◆ **Instruções**:
• a. Transcreva, do artigo sobre a taxação do aço, o trecho que começa com as palavras "Foi exatamente para" e termina com "proteção disponíveis (?!).".
• b. Liste todas as datas com dia e mês que aparecem no artigo sobre a taxação do aço.

◆ **Trecho para leitura**:
%%
São Paulo, segunda-feira, 29 de abril de 2002

Texto Anterior | Próximo Texto | Índice

OPINIÃO ECONÔMICA

Os trabalhadores brasileiros e a taxação do aço

CARLOS ALBERTO GRANA E HEIGUIBERTO DELLA BELLA NAVARRO

No dia 7 de março, dois dias depois de o governo Bush anunciar o aumento de tarifas de importação sobre vários produtos de aço (entre 8% e 30%), estivemos em Brasília para uma audiência no Ministério do Desenvolvimento, Indústria e Comércio e no Itamaraty, onde levantamos a necessidade de o ministério convocar o mais breve possível uma reunião tripartite para aprofundar uma avaliação das possíveis consequências e debater medidas cabíveis. Na ocasião, obtivemos um compromisso do secretário-executivo do ministério de realizar gestões nesse sentido, medida que ficamos aguardando.
O IBS (Instituto Brasileiro de Siderurgia) tem avaliado que as perdas para a indústria siderúrgica brasileira chegariam a US$ 1 bilhão em três anos e alertou que as barreiras dos EUA poderiam provocar a quebra de algumas empresas. Além disso, o fechamento do mercado norte-americano poderá provocar o desvio de exportações (asiáticas, ucranianas e outras) para outros mercados, como o brasileiro, o que distorceria a competição interna e geraria demissões.
Foi exatamente para proteger-se do comércio desviado dos EUA que, no dia 27 de março, a União Européia anunciou que também aumentaria suas tarifas de importação para produtos acabados e semi-acabados de aço, decisão que torna ainda mais urgente a adoção de medidas de proteção pelo Brasil. Raciocínio lógico que, no entanto, ainda não foi adotado pelo governo brasileiro. Para a nossa surpresa, no dia do anúncio da decisão européia, o ministro Sergio Amaral declarou à imprensa que era prematuro elevar as tarifas brasileiras, pois havia outros instrumentos de proteção disponíveis (?!).
Para nós está claro que a adoção de barreiras tarifárias por nossos principais compradores poderá causar sérios danos à produção e aos empregos brasileiros. E não pode ser enfrentada com a defesa do discurso do "livre comércio". É preciso tomar medidas concretas e urgentes concertadas com os atores desse processo, as empresas e os trabalhadores.
%%
◆ **Dados fornecidos**:
%%
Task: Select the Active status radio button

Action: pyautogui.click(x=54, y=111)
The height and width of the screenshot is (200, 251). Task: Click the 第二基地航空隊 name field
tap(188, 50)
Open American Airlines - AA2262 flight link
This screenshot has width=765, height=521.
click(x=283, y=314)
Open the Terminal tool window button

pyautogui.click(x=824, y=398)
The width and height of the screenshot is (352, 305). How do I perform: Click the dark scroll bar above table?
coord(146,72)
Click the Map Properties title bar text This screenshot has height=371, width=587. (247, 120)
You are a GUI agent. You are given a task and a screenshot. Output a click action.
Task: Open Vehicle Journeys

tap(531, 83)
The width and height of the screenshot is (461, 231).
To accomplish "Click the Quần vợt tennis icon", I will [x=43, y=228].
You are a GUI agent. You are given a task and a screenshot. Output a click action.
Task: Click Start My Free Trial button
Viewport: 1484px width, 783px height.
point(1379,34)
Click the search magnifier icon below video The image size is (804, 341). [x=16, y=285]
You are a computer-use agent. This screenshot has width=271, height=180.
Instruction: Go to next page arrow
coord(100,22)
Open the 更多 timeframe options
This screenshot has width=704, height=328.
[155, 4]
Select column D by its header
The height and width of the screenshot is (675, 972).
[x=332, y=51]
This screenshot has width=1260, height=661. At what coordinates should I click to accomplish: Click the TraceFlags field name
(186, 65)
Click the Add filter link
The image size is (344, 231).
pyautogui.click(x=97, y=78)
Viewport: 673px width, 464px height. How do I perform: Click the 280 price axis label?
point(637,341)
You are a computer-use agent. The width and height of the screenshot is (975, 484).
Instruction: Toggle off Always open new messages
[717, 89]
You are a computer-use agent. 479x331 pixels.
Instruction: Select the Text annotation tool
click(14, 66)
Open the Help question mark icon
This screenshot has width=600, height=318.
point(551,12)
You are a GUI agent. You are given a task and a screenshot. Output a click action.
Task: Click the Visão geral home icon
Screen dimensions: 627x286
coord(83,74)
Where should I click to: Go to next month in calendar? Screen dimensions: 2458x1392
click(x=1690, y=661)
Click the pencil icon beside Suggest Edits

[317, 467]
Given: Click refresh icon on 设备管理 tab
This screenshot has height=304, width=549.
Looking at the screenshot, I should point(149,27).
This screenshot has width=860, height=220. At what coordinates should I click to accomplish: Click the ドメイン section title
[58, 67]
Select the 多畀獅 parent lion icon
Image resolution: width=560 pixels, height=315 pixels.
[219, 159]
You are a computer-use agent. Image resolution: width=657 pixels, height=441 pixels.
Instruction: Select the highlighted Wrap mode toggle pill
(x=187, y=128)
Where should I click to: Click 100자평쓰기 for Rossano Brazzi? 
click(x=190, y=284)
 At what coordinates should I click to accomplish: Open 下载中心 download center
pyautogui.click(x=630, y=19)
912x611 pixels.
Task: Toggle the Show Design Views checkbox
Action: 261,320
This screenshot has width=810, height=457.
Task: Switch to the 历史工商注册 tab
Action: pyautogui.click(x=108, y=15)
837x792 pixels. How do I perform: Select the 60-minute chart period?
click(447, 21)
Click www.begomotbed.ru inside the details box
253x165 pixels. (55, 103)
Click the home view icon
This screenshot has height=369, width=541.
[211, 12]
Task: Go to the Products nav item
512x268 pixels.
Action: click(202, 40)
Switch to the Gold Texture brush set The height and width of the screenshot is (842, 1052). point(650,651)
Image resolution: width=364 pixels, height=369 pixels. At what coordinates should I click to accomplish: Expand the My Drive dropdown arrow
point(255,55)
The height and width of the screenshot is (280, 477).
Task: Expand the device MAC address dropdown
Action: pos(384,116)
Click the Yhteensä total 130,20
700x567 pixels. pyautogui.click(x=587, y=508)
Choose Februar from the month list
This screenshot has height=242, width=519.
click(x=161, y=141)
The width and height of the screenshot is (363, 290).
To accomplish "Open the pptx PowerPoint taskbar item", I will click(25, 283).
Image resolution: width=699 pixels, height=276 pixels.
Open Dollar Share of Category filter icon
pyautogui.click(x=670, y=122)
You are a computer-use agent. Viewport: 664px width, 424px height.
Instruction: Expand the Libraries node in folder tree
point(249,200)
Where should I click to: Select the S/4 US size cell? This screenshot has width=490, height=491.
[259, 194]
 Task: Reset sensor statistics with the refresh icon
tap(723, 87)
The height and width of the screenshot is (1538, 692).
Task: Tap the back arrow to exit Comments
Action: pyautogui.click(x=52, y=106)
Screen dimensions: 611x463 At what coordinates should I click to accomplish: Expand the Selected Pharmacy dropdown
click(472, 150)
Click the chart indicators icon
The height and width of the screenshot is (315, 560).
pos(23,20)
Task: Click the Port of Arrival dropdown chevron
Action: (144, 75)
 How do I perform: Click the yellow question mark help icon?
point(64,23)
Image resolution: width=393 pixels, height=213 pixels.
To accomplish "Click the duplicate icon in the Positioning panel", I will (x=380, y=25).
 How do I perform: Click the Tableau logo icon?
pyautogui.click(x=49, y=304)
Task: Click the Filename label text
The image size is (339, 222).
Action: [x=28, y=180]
%%
◆ **Respostas**:
• a.
Foi exatamente para proteger-se do comércio desviado dos EUA que, no dia 27 de março, a União Européia anunciou que também aumentaria suas tarifas de importação para produtos acabados e semi-acabados de aço, decisão que torna ainda mais urgente a adoção de medidas de proteção pelo Brasil. Raciocínio lógico que, no entanto, ainda não foi adotado pelo governo brasileiro. Para a nossa surpresa, no dia do anúncio da decisão européia, o ministro Sergio Amaral declarou à imprensa que era prematuro elevar as tarifas brasileiras, pois havia outros instrumentos de proteção disponíveis (?!).

• b.
29 de abril de 2002
7 de março
27 de março